--- Extracted entries ---
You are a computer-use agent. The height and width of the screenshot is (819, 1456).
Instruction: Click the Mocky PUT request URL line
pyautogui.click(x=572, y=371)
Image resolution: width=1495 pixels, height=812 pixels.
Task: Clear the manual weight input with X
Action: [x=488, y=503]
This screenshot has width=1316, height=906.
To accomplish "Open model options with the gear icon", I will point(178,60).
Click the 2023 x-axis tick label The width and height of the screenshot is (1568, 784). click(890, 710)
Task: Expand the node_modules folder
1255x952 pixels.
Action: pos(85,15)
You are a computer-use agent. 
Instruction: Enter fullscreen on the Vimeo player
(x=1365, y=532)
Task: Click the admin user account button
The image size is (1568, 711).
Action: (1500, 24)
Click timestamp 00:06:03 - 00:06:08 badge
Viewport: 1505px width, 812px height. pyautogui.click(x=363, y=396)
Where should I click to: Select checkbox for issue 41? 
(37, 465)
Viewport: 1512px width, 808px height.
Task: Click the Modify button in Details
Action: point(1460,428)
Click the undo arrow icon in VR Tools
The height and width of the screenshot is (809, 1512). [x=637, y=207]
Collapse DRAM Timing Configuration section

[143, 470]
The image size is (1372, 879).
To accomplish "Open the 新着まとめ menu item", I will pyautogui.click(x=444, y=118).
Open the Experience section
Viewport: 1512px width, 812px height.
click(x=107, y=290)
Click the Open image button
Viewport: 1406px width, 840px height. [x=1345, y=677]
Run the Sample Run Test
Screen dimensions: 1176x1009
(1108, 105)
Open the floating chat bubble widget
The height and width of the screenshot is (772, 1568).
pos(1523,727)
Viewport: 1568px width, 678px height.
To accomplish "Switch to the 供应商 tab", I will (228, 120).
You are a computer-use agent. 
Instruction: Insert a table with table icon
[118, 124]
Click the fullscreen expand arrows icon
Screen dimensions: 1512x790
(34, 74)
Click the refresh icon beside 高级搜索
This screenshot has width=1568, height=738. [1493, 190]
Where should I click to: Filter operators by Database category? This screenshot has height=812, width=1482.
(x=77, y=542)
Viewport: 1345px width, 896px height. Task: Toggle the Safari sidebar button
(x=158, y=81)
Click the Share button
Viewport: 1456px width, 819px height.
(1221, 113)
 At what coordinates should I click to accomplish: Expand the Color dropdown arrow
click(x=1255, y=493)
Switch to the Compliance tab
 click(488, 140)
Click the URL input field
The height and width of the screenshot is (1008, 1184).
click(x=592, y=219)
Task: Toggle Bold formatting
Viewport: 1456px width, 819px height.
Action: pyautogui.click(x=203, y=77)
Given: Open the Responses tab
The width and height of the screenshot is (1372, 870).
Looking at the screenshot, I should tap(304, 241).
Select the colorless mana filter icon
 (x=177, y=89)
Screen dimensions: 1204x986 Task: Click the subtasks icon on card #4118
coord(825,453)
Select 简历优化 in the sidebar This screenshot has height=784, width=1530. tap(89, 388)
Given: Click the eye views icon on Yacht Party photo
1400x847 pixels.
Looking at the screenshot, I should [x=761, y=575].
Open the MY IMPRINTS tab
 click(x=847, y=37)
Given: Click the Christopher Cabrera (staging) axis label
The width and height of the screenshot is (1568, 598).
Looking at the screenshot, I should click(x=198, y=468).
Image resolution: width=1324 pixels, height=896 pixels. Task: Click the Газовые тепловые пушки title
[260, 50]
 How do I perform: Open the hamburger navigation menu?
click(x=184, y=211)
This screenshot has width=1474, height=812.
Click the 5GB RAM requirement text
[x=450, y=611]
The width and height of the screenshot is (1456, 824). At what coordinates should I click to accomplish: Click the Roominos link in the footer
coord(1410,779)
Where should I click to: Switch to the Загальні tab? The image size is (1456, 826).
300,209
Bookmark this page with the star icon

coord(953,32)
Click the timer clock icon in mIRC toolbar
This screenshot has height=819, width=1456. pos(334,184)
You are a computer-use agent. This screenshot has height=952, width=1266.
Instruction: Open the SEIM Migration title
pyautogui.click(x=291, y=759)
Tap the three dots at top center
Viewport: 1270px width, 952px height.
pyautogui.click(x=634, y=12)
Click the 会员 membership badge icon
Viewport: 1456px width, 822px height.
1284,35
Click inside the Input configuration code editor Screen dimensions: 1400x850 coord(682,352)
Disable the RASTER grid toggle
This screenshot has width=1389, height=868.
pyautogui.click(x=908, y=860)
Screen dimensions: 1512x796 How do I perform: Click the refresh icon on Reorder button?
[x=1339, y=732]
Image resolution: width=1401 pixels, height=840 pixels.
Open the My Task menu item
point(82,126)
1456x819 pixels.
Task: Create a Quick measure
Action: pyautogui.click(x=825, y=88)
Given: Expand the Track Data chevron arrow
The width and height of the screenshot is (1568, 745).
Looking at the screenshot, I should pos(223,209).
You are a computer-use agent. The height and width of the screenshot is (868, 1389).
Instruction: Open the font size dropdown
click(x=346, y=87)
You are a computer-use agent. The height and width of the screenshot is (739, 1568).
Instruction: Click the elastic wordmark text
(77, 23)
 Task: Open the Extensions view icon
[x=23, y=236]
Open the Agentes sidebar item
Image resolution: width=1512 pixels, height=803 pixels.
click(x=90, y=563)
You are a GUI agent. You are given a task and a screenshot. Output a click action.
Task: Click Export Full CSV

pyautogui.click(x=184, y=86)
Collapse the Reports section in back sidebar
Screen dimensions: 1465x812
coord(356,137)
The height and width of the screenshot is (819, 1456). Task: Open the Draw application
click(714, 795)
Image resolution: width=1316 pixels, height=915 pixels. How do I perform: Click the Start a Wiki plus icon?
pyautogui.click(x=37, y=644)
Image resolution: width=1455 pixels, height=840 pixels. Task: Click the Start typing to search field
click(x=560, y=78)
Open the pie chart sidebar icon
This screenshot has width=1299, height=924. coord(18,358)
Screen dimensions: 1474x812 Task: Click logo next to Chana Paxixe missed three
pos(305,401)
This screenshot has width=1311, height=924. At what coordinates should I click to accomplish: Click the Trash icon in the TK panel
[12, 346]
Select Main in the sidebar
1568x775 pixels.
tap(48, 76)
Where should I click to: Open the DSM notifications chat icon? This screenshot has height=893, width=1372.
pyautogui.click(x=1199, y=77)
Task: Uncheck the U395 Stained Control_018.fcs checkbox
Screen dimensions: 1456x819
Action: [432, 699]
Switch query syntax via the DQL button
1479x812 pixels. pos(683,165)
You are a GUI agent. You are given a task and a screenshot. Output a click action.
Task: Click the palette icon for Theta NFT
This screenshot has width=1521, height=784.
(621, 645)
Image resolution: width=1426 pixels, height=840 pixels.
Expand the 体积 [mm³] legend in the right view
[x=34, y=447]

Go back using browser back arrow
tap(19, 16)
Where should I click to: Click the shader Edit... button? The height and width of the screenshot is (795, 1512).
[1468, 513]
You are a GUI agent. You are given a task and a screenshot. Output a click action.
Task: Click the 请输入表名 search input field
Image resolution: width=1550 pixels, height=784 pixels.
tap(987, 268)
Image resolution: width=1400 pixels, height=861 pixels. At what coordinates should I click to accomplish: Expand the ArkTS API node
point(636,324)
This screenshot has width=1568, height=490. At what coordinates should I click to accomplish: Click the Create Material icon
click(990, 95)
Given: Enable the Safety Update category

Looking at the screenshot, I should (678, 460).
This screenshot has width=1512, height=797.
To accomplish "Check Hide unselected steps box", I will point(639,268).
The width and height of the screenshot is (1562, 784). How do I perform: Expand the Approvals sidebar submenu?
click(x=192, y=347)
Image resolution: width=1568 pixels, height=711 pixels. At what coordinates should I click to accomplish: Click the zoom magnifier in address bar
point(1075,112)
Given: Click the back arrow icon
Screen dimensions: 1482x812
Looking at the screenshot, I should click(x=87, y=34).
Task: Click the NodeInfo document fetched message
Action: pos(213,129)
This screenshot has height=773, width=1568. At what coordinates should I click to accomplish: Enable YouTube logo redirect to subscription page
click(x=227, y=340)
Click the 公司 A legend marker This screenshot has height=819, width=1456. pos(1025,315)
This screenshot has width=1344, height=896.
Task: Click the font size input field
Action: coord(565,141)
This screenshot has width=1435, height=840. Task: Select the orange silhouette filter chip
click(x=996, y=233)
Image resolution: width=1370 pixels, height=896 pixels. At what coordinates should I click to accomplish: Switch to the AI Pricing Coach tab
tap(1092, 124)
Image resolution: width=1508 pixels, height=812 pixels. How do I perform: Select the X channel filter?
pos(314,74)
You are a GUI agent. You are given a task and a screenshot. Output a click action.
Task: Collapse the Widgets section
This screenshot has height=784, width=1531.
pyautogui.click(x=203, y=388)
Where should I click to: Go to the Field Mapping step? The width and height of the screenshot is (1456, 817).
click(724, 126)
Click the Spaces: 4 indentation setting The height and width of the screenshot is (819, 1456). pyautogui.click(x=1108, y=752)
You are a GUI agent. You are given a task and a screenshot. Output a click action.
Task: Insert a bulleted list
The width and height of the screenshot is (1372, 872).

--- Your objective ---
Where does the word "axis" appear in the records? Copy every line that holds it.

--- Problem solution ---
Click the 2023 x-axis tick label The width and height of the screenshot is (1568, 784). click(890, 710)
Given: Click the Christopher Cabrera (staging) axis label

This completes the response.